◆ **ASSIGNMENT**
Pick up the article on Dublin footballer James McCarthy and the uncertain 2020 season at the point where it ends, and keep writing it.

GIVEN PASSAGE: Begin

It's up to each player to keep up the fitness

Dublin's McCarthy feels like a kid again kicking ball against a wall with 2020 season up in the air

WORKING SOLO: Dublin’s James McCarthy is promoting the AIG Show Your Skills Challenge in support of the 20x20 movement. AIG are calling on women and girls of all ages, all abilities and all sports to showcase their talents by entering the online competition at aig.ie/skills to be in with a chance to win a monthly €1,000 prize. Photo: Seb Daly/Sportsfile

Conor McKeon

There has been a familiar rhythm to Dublin's seasons of late and in any normal year, this would be the best time to be a Dublin footballer.

The League, with Dublin's now habitual late start and the slog built into the same months, is to be endured rather than enjoyed.

April/May then is when the squad is usually trimmed to championship length and they make the short migration down the Malahide Road, from the rustic environs of Innisfails to the relative cosiness of St. Clare's, their summer sanctuary just off Griffith Avenue.

Not that there's anything particularly salubrious about 'the bunker'.

But it's functional, it's home for the championship months and it's there that they feel the sun on their backs for the first time as they build and bond towards another All-Ireland tilt.

Now?

SHORT SEASON: Referee Seán Hurson with captains David Clifford of Kerry and James McCarthy of Dublin ahead of the Allianz Football League Division 1 opener in January. Photo: Ramsey Cardy/Sportsfile

James McCarthy reckons he's lucky to have three different grass areas within a two kilometre radius of his house so he run alone and kick a ball to himself.

"You're nearly like a kid again going out to the back garden and kicking a football off the wall", he explains.

"That's the best of the skills (training) you're doing really and if I'm going to the park, I've two or three balls myself and try and kick a few scores.

Lucky

"I've turned into a bit of a DIY merchant at home and cleared out the garage and done the garden up. And I have a few weights in the garden and trying to keep my strength up that way."

Though the walls of his house may seem an inch closer to one another each day he looks, McCarthy knows he's lucky.

He has spoken to Jack McCaffrey and Mick Fitzsimons, both of whom are part of the front line medical resistance against COVID-19 and each of whom are under real life pressures during this time.

On March 1, McCarthy turned 30 and this was set to be his 11th championship season with Dublin.

He is optimistic though that the national thirst for organised sport when the 'new normal' is reversed will be such that the championship could be the best attended and most anticipated of his career.

Certainly, it will be among the most nationally appreciated.

McCarthy predicts these things mostly, because the alternative - a year without an All-Ireland SFC - is too awful to fathom.

GIVEN PASSAGE: End
SUPPLIED MATERIAL: Begin

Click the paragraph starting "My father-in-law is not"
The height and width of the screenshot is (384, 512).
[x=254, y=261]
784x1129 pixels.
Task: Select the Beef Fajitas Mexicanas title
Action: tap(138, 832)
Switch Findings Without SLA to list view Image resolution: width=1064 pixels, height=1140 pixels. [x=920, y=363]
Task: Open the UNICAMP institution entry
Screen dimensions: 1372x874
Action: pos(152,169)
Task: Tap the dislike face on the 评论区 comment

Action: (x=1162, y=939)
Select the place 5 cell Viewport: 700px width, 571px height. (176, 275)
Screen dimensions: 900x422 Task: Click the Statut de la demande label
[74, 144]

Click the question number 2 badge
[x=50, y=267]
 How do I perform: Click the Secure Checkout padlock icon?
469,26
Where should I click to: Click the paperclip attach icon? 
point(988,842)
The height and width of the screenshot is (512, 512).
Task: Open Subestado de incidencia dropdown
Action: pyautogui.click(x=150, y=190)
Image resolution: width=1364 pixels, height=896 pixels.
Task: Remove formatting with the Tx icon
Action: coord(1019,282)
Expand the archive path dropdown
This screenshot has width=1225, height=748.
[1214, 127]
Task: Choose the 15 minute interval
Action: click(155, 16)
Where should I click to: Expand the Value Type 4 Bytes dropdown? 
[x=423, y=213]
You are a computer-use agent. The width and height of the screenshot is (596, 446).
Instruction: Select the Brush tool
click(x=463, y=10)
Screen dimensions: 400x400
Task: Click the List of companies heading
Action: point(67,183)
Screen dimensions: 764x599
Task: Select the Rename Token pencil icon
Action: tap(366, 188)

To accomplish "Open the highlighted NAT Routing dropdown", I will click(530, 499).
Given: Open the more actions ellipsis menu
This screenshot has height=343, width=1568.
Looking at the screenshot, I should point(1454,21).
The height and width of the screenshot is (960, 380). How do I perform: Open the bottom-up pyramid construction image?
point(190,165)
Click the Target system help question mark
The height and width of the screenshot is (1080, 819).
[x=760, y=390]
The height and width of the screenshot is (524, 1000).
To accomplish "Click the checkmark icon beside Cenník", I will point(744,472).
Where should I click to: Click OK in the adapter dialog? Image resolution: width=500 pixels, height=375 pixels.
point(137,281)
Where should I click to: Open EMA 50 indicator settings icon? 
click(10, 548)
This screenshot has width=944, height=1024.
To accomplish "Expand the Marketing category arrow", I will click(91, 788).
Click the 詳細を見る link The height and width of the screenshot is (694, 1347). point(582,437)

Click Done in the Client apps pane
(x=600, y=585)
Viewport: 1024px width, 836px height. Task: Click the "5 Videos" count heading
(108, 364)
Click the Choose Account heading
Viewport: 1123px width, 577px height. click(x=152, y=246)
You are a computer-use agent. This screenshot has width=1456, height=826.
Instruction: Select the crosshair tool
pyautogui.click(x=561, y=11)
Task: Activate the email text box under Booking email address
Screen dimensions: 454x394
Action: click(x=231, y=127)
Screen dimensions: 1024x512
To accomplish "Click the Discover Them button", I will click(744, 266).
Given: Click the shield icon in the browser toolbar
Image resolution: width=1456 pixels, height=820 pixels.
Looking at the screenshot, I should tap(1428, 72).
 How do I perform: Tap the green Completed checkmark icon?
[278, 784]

SUPPLIED MATERIAL: End

◆ **ANSWER TO THE PROBLEM**
He has watched the big, global sporting events tumble with increasing dread but is thankful that the GAA is not married to any specific date or even a particular time frame to stage something.

Anything.

Until then, he is immersing himself in the most physically restrictive, mentally torturous training regime of his life.

"There are times you are going to lose motivation because that's natural," he admits.

"And when you do miss training for a day it's about getting back on the horse as soon as you can.

"It's normal to have those bad days.

"You just have to plan your weeks and days. That's the best way, I find but it is a big challenge and the longer you're away from the group the more you miss training."

There's a sturdy argument to be made that by the time whatever class of championship we have this year begins (if ever) Dessie Farrell will be the least prepared Dublin manager ever.

Appointed in December, shut down by March.

Wondering now, presumably, whether his first season in the role into which he was so hastily appointed will be a complete write-off.

On the evening they drew with Kerry in Farrell's first league game in charge, he revealed that collectively, the squad had trained just three times.

From then until the GAA announced its nationwide cessation of activity on Thursday, March 12, they had barely eight and a half weeks together.

Six of the most established members of the squad; Stephen Cluxton, Jonny Cooper, Cian O'Sullivan, Michael Darragh Macauley, Diarmuid Connolly and Con O'Callaghan, had yet to play a minute of football at the time sport in this country was discontinued.

And though there is no possibility of clarity on how a 2020 All-Ireland SFC might now look yet, it's unlikely to come with any significant lead-in time after the resumption of social normalities.

"It's a huge challenge", admits McCarthy, Farrell's captain during the part of the League already played in the absence of Stephen Cluxton.

"You're not training together as a team, you are not working on your combinations and your plans, so that is a huge challenge."

The 'new normal' doesn't make for sharp footballers.

And it may be that the teams who thrive most in any championship played this year will be the group of players who suffer the least wastage during these idle times.

"There is a lot of individual responsibility on guys to try tip away and stay fit, get fitter, get stronger", McCarthy explains.

"But it is a huge challenge, especially for younger guys on the team, trying to get combinations together is challenging.

"But", McCarthy adds, "the thing is everybody is in the same boat, so you just try hit the ground as best you can when we do get back."